_Work order_
In the response, the entries must appear exactly as supplied.

_Source records_
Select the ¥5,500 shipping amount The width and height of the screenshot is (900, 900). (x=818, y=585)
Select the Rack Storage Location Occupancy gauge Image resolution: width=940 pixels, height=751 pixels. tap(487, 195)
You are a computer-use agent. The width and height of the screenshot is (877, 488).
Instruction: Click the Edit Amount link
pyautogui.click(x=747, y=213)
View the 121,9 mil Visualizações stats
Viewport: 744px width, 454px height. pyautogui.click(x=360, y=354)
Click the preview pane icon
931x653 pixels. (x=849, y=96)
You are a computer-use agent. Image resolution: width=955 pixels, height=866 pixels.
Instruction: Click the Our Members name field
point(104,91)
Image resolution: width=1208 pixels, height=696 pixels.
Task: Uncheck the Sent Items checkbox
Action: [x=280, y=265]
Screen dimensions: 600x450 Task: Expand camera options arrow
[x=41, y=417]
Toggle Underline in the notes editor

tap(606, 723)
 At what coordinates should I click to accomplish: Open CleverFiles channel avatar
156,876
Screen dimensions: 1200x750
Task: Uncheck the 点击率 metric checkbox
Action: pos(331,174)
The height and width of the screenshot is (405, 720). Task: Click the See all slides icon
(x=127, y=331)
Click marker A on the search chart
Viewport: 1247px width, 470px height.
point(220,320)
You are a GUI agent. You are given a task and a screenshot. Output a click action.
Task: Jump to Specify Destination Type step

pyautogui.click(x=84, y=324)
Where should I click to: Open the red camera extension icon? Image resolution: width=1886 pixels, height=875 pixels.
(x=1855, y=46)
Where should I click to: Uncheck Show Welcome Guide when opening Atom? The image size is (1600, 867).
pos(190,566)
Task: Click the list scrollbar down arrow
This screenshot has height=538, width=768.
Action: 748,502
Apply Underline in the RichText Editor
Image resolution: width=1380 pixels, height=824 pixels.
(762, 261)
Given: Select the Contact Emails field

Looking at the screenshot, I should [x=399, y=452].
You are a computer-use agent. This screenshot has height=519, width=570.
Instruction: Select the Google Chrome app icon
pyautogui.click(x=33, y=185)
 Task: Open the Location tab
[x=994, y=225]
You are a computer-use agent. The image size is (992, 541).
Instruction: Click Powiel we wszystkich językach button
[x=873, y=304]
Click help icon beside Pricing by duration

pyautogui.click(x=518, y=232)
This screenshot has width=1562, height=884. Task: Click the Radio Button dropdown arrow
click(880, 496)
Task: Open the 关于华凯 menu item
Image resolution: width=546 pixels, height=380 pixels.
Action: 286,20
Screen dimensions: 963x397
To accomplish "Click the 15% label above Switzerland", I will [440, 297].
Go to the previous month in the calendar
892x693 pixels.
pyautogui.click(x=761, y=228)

_Solution to the exercise_
Select the ¥5,500 shipping amount The width and height of the screenshot is (900, 900). (x=818, y=585)
Select the Rack Storage Location Occupancy gauge Image resolution: width=940 pixels, height=751 pixels. tap(487, 195)
You are a computer-use agent. The width and height of the screenshot is (877, 488).
Instruction: Click the Edit Amount link
pyautogui.click(x=747, y=213)
View the 121,9 mil Visualizações stats
Viewport: 744px width, 454px height. pyautogui.click(x=360, y=354)
Click the preview pane icon
931x653 pixels. (x=849, y=96)
You are a computer-use agent. Image resolution: width=955 pixels, height=866 pixels.
Instruction: Click the Our Members name field
point(104,91)
Image resolution: width=1208 pixels, height=696 pixels.
Task: Uncheck the Sent Items checkbox
Action: [x=280, y=265]
Screen dimensions: 600x450 Task: Expand camera options arrow
[x=41, y=417]
Toggle Underline in the notes editor

tap(606, 723)
 At what coordinates should I click to accomplish: Open CleverFiles channel avatar
156,876
Screen dimensions: 1200x750
Task: Uncheck the 点击率 metric checkbox
Action: pos(331,174)
The height and width of the screenshot is (405, 720). Task: Click the See all slides icon
(x=127, y=331)
Click marker A on the search chart
Viewport: 1247px width, 470px height.
point(220,320)
You are a GUI agent. You are given a task and a screenshot. Output a click action.
Task: Jump to Specify Destination Type step

pyautogui.click(x=84, y=324)
Where should I click to: Open the red camera extension icon? Image resolution: width=1886 pixels, height=875 pixels.
(x=1855, y=46)
Where should I click to: Uncheck Show Welcome Guide when opening Atom? The image size is (1600, 867).
pos(190,566)
Task: Click the list scrollbar down arrow
This screenshot has height=538, width=768.
Action: 748,502
Apply Underline in the RichText Editor
Image resolution: width=1380 pixels, height=824 pixels.
(762, 261)
Given: Select the Contact Emails field

Looking at the screenshot, I should [x=399, y=452].
You are a computer-use agent. This screenshot has height=519, width=570.
Instruction: Select the Google Chrome app icon
pyautogui.click(x=33, y=185)
 Task: Open the Location tab
[x=994, y=225]
You are a computer-use agent. The image size is (992, 541).
Instruction: Click Powiel we wszystkich językach button
[x=873, y=304]
Click help icon beside Pricing by duration

pyautogui.click(x=518, y=232)
This screenshot has width=1562, height=884. Task: Click the Radio Button dropdown arrow
click(880, 496)
Task: Open the 关于华凯 menu item
Image resolution: width=546 pixels, height=380 pixels.
Action: 286,20
Screen dimensions: 963x397
To accomplish "Click the 15% label above Switzerland", I will [440, 297].
Go to the previous month in the calendar
892x693 pixels.
pyautogui.click(x=761, y=228)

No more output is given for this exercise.